Priority queue choice

I need a performant implementation of a PriorityQueue{Int,Float64}. For Int you can think pixels and for Float64 think random times.

Is this PriorityQueue from DataStructures.jl the right thing or are there maybe other choices? I have that the integer is always from 1:n and that at any time n objects are in the queue: an object leaving the queue gets inserted again with new priority the old priority t plus some random increment, t + randexp(), until convergence of the algorithm.

1 Like

MWE

using Random
using DataStructures

function f(n, T)
    Q = PriorityQueue{Int,Float64}()
    x = zeros(Int, n)
    t = 0.0
    for i in eachindex(x)
        enqueue!(Q, i => t + randexp())
    end
    while t < T
        i, t = dequeue_pair!(Q)
        x[i] += 1
        enqueue!(Q, i => t + randexp())
        Q[mod1(i-1, n)] = t + 0.5randexp()
        Q[mod1(i+1, n)] = t + 0.5randexp()
    end
    x
end

f(10, 100.0) # [158, 182, 172, 169, 158, 160, 163, 153, 157, 156]
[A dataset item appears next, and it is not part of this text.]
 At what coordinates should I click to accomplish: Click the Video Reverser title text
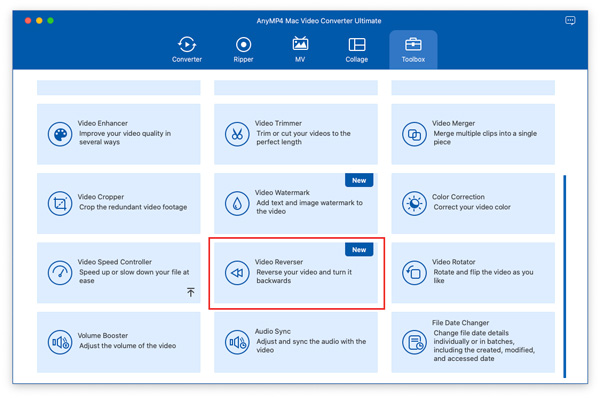click(x=279, y=262)
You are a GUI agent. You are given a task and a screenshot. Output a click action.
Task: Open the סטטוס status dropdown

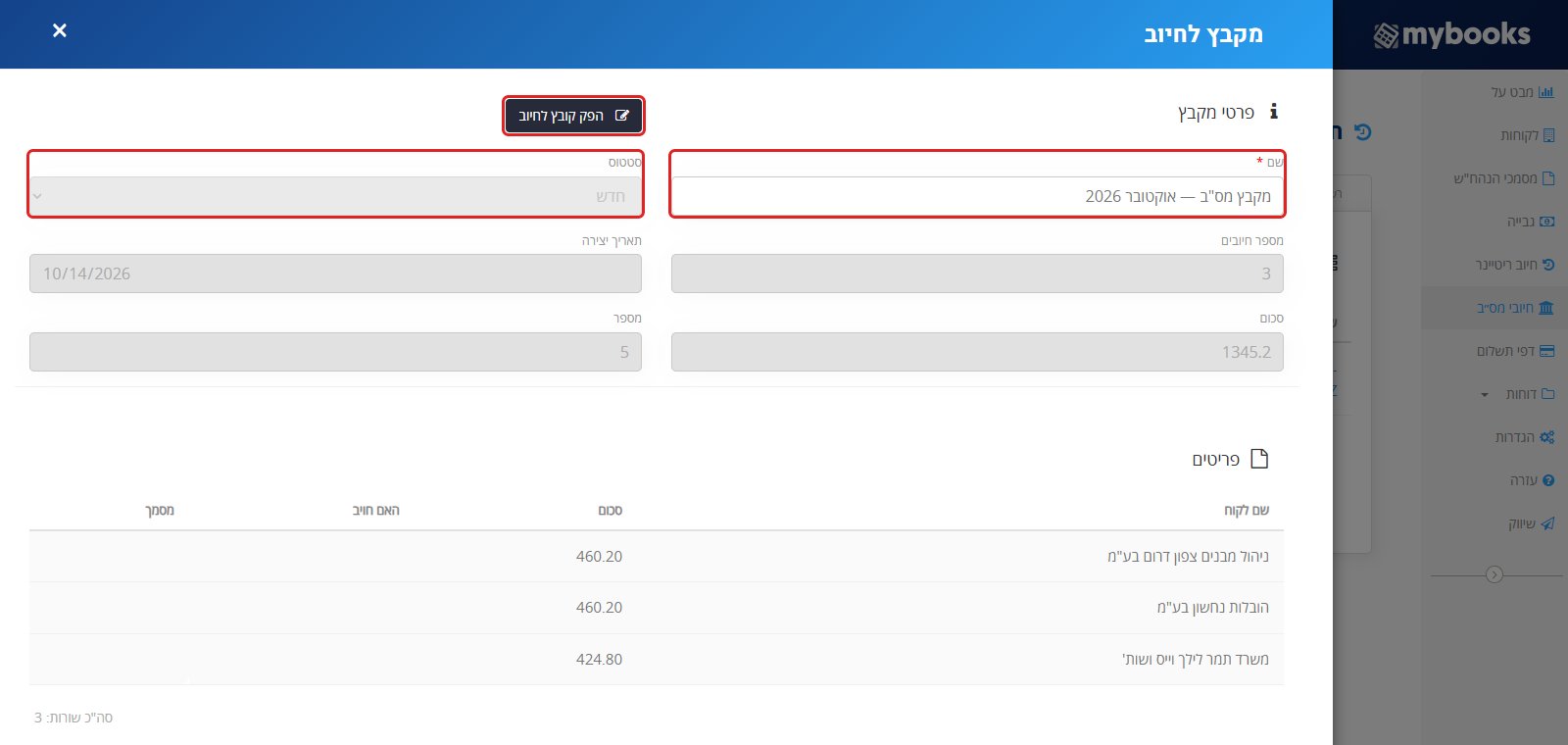pyautogui.click(x=335, y=196)
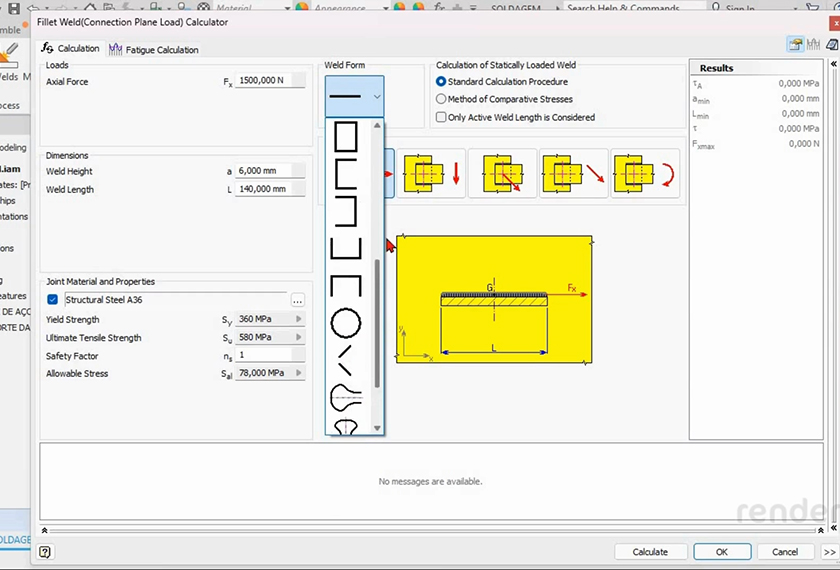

I will shamelessly suggest my package TrackingHeaps.jl. If you can use a Heap (i.e., at a given time you only need the topmost priority element), and your keys are Ints, and you may need the extra tracking features it uses, then it is good.

I can give you support if you need (the package is documented and has tests). It is not a popular package however (I never announced it, and people using it probably just stumbled randomly on it).

5 Likes

Nice.

using Random
using DataStructures

function f(n, T)
    Q = PriorityQueue{Int,Float64}()
    x = zeros(Int, n)
    t = 0.0
    for i in eachindex(x)
        enqueue!(Q, i => t + 10randexp())
    end
    while t < T
        i, t = peek(Q)
        x[i] += 1
        Q[i] = t + 10randexp()
        Q[mod1(i-1, n)] = t + 10randexp()
        Q[mod1(i+1, n)] = t + 10randexp()
    end
    x
end


using TrackingHeaps
using Distributions

function g(n, T, Q = TrackingHeap(Int, S=NoTrainingWheels()))
    x = zeros(Int, n)
    t = 0
    for i in eachindex(x)
        Q[i] = t + rand(Geometric(0.1))
    end
    while t < T
        i, t = TrackingHeaps.top(Q)
        x[i] += 1
        Q[i] = t + rand(Geometric(0.1))
        Q[mod1(i-1, n)] = t + rand(Geometric(0.1))
        Q[mod1(i+1, n)] = t + rand(Geometric(0.1))
    end
    x
end

julia> @time f(10000, 10000.0)
  6.715294 seconds (40 allocations: 955.469 KiB)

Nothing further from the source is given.